Has your personal experience of racism impacted your professional work as a writer?
Well, my books speak for the truth that I’ve brought up against racism. The Secret of Gumbo Grove, set in the 1980s, reveals how a town’s history should include every population and not just one. Thank You, Dr. Martin Luther King, Jr.!, set in the 1980s, reveals how racist attitudes found in school textbooks, books in general, and some teachers’ good intentions can harm African American children. In turn, this negative attitude can cause children to hate themselves because they are not part of the "dominant" population.
In what way can literature be used to combat the effects of racism and promote tolerance?
It’s more than tolerance. Tolerance means "putting up with." Let us be real. Do you merely want to be "tolerated?" How about accepted? or "respected"?
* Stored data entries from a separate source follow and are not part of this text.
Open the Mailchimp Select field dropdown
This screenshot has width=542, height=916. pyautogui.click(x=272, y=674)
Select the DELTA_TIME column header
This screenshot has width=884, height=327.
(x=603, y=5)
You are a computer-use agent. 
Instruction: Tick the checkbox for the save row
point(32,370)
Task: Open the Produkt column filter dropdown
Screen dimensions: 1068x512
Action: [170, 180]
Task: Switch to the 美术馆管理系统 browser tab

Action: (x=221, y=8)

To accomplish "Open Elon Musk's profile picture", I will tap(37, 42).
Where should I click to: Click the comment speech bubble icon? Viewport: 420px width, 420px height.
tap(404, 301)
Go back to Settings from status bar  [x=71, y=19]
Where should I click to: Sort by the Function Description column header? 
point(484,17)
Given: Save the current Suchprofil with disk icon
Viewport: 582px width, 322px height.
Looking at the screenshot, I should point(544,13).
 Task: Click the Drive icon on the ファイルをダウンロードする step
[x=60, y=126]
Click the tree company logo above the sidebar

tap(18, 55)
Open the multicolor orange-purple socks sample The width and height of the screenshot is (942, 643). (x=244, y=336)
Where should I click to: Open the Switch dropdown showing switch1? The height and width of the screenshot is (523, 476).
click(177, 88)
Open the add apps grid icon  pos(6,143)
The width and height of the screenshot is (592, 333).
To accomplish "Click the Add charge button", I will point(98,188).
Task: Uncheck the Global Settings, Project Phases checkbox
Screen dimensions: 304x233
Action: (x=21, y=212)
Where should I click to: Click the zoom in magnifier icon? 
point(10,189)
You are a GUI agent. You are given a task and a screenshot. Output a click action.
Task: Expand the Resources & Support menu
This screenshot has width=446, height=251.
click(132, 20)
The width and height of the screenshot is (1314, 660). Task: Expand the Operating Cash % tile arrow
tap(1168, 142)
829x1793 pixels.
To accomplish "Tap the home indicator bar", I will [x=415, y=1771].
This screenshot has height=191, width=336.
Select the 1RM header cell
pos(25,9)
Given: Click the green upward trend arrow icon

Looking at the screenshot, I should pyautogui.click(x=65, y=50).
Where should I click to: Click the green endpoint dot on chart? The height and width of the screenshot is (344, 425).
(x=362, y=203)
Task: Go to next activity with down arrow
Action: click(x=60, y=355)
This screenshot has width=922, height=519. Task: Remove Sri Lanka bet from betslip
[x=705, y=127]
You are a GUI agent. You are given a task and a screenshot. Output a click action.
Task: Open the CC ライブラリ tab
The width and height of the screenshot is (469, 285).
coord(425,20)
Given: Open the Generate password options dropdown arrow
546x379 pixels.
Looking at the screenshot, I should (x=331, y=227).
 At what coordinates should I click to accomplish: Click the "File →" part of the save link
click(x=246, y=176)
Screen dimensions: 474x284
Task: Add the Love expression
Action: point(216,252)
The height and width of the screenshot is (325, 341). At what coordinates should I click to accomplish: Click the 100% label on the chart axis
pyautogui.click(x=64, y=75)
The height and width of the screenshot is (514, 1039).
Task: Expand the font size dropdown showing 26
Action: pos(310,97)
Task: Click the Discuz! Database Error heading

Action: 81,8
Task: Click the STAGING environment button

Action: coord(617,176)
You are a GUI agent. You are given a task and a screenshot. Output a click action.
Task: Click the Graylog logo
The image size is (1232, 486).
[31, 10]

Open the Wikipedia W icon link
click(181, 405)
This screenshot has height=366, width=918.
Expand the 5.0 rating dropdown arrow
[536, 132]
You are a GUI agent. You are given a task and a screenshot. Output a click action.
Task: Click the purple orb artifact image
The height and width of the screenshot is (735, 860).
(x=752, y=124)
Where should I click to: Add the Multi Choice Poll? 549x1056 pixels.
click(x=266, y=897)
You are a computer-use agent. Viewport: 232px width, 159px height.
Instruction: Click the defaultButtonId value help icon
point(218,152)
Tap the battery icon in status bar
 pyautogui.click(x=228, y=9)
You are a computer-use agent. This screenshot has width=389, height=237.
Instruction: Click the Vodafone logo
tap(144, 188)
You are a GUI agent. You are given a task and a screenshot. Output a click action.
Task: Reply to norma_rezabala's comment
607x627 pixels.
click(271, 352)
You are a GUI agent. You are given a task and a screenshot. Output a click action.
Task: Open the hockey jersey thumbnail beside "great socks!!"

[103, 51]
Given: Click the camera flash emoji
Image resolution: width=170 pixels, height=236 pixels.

Eleanor’s newest book Celeste’s Harlem Renaissance, set in both Raleigh, NC and Harlem, NY in 1921, is the 2007 NC Book Award (AAUW) winner in Juvenile Literature, and a 2008 “IRA Teachers’ Choice Award” winner. To Be Free, The Secret of Gumbo Grove, Thank You, Dr, Martin Luther King, Jr.! and A Blessing in Disguise are also set in the Carolinas. She’s also the author of The Minstrel’s Melody, an American Girl History Mystery, Front Porch Stories at the One Room School, and the popular non-fiction titles African American Musicians and Retold African Myths. Her book Just an Overnight Guest was the basis of a children’s film of the same name and shown on PBS and Nickleodeon.